Contributions of the mitogen-activated protein (MAP) kinase backbone and phosphorylation loop to MEK specificity.

To examine the specificity of MEKs for MAP kinase family members, we determined the abilities of several MEK isoforms to phosphorylate mutants of the MAP kinase ERK2 and the related kinase ERK3 which are modified in the phosphorylation loop. The ERK2 mutants included mutations of the two phosphorylation sites, mutations of the acidic residue between these two sites, and mutations that shorten the length of this loop. All mutants were tested for phosphorylation by six mammalian MEKs and compared with several wild type MAP kinases. MEK1 and MEK2 phosphorylate a majority of the ERK2 mutants. MEK2 but not MEK1 will phosphorylate ERK3. Alteration of the residue between the two phosphorylation sites neither dramatically affected the activity of MEK1 and MEK2 toward ERK2 nor conferred recognition by other MEKs. Likewise, reduction of the length of the phosphorylation loop only partially reduces recognition by MEK1 and MEK2 but does not promote recognition by other MEKs.
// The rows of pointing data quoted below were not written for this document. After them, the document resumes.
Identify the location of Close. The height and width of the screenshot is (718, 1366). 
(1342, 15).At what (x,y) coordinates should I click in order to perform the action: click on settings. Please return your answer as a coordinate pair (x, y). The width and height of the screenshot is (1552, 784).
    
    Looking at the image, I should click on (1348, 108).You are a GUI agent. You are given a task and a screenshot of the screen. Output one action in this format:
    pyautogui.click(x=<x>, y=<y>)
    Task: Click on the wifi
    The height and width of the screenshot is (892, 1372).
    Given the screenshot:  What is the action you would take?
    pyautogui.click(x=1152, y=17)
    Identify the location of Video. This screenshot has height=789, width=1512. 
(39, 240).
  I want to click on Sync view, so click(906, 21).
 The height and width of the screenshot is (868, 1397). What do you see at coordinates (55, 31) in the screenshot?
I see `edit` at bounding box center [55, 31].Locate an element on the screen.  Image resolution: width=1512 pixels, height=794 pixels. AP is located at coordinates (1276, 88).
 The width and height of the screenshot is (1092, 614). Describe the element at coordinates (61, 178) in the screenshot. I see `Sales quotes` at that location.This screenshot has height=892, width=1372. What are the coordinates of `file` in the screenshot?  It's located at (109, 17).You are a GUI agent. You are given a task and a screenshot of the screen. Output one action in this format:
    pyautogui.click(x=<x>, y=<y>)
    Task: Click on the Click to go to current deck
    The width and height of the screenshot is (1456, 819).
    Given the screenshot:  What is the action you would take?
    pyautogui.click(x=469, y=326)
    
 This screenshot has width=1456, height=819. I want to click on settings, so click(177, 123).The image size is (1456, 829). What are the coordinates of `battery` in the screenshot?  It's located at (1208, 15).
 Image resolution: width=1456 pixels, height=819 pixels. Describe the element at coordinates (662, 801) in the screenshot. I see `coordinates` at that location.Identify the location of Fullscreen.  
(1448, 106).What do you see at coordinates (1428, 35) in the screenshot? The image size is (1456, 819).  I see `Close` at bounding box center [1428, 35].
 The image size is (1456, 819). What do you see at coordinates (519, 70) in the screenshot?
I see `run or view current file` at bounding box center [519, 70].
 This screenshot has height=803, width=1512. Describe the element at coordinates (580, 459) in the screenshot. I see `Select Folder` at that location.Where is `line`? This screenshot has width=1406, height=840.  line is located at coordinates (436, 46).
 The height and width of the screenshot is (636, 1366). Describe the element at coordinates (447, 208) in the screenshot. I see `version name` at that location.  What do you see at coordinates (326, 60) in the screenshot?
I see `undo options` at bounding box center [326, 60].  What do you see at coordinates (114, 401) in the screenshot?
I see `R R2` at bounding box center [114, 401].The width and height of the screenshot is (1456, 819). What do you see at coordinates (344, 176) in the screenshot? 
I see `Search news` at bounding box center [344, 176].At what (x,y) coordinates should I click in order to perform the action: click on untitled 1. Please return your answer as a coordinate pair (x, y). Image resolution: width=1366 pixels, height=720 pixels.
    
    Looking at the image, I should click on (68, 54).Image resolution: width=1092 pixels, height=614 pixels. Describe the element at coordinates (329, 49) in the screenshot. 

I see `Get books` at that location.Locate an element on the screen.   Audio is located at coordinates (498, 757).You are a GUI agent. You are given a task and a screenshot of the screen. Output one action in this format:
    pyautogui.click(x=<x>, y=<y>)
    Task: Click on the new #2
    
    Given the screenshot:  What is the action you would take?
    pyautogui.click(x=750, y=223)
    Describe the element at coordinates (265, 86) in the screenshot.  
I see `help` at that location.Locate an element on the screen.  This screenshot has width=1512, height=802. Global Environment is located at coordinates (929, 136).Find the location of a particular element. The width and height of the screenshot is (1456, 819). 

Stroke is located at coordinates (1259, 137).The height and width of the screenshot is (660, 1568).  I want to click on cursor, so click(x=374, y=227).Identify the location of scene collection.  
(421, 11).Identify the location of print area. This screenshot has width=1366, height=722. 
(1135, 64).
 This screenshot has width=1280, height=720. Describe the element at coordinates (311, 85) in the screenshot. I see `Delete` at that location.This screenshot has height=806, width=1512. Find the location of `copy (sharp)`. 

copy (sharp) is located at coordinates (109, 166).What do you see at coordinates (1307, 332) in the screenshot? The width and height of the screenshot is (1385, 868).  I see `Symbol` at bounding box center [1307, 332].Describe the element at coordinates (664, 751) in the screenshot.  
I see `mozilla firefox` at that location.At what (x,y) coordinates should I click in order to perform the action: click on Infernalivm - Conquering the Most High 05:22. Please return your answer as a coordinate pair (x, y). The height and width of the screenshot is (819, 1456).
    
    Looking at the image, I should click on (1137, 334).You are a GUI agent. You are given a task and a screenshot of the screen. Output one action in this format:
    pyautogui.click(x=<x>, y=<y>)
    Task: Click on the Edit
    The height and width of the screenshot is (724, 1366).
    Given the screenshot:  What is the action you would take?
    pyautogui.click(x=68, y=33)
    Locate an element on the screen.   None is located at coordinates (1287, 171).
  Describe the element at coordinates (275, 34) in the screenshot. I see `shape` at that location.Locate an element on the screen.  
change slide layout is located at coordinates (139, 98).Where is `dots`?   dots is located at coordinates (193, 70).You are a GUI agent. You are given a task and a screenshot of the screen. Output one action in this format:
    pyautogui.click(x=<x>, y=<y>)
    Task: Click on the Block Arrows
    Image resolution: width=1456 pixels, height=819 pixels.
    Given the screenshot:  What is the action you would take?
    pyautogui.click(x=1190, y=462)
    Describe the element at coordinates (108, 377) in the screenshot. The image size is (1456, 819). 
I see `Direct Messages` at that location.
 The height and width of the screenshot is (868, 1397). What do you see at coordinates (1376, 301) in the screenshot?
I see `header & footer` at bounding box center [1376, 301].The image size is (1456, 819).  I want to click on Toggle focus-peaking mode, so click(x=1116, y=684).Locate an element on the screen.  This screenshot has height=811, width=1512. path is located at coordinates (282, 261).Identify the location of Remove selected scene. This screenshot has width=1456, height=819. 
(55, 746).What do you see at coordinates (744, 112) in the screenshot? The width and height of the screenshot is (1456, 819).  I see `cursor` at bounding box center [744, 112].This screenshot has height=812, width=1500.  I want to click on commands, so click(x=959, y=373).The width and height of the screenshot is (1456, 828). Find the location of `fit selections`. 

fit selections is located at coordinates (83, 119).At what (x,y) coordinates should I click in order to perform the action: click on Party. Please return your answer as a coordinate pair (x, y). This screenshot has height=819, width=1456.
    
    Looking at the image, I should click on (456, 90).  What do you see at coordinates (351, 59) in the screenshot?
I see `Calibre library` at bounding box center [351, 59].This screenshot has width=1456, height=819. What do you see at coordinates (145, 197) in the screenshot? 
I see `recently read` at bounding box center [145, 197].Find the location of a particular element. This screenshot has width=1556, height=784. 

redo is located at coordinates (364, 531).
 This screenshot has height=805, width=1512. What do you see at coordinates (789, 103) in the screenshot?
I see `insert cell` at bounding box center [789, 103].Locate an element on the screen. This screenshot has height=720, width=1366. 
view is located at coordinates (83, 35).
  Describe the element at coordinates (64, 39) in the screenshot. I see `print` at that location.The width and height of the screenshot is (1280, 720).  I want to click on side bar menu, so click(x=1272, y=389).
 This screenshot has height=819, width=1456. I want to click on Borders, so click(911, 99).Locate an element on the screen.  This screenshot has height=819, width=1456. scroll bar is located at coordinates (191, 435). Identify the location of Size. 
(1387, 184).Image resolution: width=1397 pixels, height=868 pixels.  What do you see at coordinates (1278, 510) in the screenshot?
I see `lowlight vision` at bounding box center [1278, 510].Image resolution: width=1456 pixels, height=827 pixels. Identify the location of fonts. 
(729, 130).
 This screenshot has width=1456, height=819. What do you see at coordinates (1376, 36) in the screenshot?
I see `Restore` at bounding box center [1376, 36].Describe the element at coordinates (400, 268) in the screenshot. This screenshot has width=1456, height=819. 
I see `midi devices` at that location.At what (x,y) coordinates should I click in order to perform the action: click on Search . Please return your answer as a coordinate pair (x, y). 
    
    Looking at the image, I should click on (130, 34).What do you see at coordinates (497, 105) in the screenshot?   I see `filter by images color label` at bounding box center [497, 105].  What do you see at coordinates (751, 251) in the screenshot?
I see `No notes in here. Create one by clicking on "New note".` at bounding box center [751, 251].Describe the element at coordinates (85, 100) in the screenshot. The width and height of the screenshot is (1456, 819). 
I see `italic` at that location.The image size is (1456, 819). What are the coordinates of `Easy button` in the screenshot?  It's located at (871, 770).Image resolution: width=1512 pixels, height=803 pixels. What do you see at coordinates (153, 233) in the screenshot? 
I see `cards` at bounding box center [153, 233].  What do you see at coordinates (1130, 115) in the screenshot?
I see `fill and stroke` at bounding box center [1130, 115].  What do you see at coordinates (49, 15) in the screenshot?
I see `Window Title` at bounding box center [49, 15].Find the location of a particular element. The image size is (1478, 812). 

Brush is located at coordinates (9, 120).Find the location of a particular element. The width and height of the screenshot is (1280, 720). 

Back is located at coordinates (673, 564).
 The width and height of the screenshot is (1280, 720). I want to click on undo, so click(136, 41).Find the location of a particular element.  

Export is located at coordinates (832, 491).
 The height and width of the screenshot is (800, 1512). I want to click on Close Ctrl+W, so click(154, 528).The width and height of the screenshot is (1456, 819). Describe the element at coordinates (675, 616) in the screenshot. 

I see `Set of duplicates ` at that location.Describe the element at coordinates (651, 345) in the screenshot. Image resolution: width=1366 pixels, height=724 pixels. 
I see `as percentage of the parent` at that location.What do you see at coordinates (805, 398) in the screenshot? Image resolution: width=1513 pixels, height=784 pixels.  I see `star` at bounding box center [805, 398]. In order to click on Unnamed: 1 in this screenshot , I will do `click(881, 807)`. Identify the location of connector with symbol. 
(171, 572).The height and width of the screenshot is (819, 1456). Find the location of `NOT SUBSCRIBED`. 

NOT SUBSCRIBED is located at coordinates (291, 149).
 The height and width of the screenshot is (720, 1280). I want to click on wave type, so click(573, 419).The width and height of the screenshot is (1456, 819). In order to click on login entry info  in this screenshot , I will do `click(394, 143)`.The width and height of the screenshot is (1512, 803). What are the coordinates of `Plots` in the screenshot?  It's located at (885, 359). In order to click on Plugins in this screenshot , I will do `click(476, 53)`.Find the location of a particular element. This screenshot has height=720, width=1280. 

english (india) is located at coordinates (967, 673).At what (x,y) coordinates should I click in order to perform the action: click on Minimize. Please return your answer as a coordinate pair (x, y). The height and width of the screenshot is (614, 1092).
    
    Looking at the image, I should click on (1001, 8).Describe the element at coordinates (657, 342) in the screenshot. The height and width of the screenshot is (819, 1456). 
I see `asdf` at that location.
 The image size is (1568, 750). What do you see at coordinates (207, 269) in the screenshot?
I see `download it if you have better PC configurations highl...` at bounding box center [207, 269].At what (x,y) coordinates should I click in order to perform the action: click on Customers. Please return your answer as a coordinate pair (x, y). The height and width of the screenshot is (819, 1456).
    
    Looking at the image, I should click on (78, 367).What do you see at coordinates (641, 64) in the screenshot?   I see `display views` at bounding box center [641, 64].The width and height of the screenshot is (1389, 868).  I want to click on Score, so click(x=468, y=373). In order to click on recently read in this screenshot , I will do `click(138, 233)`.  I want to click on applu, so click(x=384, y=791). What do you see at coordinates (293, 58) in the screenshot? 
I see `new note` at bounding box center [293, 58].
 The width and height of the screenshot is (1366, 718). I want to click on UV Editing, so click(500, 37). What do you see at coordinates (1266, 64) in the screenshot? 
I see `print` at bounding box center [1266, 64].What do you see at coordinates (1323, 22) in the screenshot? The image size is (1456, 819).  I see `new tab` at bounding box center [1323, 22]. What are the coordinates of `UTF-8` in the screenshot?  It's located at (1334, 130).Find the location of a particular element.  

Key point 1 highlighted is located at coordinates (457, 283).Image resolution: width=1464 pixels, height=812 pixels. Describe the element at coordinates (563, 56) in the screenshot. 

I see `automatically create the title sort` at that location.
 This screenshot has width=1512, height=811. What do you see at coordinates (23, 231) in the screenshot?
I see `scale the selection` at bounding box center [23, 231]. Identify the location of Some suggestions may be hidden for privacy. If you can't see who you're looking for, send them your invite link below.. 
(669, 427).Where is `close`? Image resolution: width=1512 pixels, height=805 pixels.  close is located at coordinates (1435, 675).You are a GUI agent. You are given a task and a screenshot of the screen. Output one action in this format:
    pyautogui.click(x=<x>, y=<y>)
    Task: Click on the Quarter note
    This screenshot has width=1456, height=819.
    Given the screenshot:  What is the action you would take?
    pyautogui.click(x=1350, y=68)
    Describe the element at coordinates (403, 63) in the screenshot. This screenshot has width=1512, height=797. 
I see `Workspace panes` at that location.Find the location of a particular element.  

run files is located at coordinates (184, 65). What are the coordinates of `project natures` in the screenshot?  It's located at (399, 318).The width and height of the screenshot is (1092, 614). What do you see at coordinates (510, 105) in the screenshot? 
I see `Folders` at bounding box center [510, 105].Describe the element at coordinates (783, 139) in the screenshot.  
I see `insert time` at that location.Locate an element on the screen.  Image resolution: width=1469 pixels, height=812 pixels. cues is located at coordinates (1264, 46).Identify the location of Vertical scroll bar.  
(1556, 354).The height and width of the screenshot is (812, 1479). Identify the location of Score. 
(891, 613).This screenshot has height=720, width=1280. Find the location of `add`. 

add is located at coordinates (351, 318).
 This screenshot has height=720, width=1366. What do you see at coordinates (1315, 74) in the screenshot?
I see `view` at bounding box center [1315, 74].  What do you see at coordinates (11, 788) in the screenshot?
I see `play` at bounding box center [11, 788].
Thus other yet to be identified factors must contribute to the specificity of MEK recognition of MAP kinases.[1]

References

  1. Contributions of the mitogen-activated protein (MAP) kinase backbone and phosphorylation loop to MEK specificity. Robinson, M.J., Cheng, M., Khokhlatchev, A., Ebert, D., Ahn, N., Guan, K.L., Stein, B., Goldsmith, E., Cobb, M.H. J. Biol. Chem. (1996) [Pubmed]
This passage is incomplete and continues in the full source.